Click-target data
* * * * * * *

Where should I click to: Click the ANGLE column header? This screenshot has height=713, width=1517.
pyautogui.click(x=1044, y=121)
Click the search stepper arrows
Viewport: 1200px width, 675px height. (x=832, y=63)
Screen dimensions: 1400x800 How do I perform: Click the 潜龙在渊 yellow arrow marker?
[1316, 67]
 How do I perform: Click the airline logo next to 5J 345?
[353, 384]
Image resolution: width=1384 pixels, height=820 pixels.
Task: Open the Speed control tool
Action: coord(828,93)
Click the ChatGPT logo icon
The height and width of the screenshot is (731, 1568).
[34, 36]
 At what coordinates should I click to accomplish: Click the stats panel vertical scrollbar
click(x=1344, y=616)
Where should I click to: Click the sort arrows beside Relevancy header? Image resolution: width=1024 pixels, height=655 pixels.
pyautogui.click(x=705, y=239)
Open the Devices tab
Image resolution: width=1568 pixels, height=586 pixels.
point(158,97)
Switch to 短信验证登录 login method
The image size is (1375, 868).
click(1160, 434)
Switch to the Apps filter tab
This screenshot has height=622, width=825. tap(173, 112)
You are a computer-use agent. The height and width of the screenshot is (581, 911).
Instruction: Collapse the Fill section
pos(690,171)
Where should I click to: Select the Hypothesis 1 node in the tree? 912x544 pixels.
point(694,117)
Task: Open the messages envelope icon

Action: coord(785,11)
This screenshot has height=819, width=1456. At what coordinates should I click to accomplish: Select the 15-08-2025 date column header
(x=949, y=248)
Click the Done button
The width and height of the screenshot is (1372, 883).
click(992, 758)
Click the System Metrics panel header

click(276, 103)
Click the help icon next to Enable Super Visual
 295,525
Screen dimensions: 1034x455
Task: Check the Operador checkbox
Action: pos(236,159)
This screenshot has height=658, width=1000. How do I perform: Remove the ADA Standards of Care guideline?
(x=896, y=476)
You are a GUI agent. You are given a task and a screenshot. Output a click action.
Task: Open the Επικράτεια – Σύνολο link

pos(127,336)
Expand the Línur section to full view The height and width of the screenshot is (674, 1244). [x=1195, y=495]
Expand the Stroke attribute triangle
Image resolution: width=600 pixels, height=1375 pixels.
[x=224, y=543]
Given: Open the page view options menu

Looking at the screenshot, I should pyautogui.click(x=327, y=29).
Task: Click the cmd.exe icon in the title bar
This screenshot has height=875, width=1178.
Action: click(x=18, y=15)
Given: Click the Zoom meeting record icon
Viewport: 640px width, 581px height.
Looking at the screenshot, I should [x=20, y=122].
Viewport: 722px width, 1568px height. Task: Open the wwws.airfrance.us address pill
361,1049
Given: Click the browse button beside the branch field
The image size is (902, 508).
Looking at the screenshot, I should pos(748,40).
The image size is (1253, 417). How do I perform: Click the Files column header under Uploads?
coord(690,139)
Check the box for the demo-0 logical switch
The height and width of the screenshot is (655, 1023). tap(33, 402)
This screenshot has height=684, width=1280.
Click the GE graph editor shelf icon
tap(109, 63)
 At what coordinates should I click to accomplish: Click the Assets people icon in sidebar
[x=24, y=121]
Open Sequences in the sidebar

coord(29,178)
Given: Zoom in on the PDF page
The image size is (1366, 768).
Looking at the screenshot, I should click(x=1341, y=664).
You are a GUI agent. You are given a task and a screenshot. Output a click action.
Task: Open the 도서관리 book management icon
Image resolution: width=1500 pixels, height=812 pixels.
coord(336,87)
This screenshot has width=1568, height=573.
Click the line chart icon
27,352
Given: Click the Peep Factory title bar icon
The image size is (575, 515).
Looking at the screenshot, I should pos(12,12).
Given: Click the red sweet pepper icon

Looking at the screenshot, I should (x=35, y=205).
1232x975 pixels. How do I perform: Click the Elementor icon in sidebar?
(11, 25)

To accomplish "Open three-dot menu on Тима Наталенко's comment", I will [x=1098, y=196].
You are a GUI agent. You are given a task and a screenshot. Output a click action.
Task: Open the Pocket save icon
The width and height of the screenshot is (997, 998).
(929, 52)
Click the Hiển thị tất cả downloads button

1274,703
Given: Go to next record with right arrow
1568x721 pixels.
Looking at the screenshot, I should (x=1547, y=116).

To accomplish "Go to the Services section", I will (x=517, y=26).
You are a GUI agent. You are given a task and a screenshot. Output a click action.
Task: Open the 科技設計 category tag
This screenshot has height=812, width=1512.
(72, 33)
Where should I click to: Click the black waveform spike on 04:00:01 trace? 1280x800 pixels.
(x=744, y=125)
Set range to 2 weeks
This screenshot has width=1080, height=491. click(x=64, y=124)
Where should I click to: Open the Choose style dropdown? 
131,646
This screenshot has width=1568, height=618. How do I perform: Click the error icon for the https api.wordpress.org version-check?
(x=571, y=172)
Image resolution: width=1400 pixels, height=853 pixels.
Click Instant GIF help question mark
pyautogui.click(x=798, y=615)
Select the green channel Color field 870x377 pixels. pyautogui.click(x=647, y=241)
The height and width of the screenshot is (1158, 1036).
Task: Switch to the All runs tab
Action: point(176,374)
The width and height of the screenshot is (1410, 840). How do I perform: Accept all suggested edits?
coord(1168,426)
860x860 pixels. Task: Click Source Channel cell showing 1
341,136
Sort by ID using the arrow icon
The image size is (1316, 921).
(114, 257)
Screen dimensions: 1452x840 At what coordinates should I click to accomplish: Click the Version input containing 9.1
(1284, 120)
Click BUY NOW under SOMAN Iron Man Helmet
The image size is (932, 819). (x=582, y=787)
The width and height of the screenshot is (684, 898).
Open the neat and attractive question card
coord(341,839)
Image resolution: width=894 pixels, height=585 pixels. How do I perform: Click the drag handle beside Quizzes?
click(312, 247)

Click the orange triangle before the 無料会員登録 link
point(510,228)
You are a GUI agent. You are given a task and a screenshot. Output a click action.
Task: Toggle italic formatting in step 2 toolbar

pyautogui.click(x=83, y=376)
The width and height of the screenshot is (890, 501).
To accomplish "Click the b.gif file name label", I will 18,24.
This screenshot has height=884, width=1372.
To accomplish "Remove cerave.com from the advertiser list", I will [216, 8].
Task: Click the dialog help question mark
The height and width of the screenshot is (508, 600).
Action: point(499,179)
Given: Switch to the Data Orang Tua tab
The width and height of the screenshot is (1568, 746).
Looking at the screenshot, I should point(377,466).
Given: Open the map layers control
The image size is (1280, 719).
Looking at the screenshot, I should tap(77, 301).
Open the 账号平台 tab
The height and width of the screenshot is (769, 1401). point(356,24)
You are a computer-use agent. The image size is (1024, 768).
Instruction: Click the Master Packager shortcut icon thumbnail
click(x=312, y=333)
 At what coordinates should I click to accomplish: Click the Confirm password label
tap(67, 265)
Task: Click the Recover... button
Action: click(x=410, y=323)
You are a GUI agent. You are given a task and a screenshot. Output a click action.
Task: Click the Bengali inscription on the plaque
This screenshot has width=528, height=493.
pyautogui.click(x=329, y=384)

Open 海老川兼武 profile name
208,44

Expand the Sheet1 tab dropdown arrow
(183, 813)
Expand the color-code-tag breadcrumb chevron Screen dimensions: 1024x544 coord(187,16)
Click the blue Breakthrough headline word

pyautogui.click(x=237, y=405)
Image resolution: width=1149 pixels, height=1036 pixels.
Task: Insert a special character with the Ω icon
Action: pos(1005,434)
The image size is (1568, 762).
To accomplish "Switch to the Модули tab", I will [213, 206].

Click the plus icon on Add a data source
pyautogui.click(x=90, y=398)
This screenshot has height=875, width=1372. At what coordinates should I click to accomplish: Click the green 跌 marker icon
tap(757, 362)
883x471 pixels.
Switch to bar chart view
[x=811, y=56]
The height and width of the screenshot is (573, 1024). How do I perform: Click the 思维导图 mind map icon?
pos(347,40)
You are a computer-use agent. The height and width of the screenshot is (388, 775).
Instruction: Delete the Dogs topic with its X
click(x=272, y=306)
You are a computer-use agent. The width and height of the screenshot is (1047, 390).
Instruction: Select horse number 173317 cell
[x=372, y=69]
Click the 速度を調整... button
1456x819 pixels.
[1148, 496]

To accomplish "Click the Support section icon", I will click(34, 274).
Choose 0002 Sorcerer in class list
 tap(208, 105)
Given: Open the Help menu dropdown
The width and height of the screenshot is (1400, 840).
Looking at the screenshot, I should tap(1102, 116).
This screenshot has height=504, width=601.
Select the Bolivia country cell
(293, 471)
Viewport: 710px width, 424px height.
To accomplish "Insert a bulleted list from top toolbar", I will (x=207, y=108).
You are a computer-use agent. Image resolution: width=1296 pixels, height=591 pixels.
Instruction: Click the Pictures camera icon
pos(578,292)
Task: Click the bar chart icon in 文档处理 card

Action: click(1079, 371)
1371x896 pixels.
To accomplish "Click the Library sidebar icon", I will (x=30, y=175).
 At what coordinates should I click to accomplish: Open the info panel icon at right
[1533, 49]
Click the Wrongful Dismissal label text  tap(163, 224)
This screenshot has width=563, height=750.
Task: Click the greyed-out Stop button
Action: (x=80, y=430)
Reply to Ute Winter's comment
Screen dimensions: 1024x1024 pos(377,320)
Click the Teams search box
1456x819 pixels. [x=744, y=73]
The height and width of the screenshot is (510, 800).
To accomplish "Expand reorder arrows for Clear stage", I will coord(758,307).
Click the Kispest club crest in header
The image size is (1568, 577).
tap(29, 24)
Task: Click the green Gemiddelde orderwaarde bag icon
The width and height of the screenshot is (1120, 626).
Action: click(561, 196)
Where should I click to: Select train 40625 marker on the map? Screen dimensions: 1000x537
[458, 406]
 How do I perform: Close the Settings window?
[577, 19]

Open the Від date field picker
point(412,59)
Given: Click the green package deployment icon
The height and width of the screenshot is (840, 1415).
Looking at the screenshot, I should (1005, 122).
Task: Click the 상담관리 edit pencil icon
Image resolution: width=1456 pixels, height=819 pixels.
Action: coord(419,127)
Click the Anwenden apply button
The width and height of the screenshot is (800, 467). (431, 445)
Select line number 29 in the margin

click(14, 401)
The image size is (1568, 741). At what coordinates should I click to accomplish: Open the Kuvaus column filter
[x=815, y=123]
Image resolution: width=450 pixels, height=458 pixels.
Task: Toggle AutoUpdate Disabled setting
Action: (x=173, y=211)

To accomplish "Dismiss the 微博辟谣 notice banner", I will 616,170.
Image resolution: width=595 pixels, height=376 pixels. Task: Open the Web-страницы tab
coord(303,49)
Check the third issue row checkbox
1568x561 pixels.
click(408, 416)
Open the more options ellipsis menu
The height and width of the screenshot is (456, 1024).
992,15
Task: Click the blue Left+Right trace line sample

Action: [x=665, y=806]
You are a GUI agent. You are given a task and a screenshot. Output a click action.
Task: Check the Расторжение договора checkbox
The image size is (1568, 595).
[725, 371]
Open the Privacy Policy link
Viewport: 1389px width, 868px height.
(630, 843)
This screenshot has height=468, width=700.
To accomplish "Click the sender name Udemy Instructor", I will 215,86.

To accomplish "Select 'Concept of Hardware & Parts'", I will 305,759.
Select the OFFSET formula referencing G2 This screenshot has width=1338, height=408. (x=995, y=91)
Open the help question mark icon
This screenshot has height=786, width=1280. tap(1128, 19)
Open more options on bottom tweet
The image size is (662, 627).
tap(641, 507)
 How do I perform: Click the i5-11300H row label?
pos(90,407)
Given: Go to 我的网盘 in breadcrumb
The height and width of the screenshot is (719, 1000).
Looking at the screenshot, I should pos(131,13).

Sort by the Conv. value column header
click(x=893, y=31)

* * * * * * *

State how many lines in the entries above contain the string "filter", with case counting, and give only the number.

2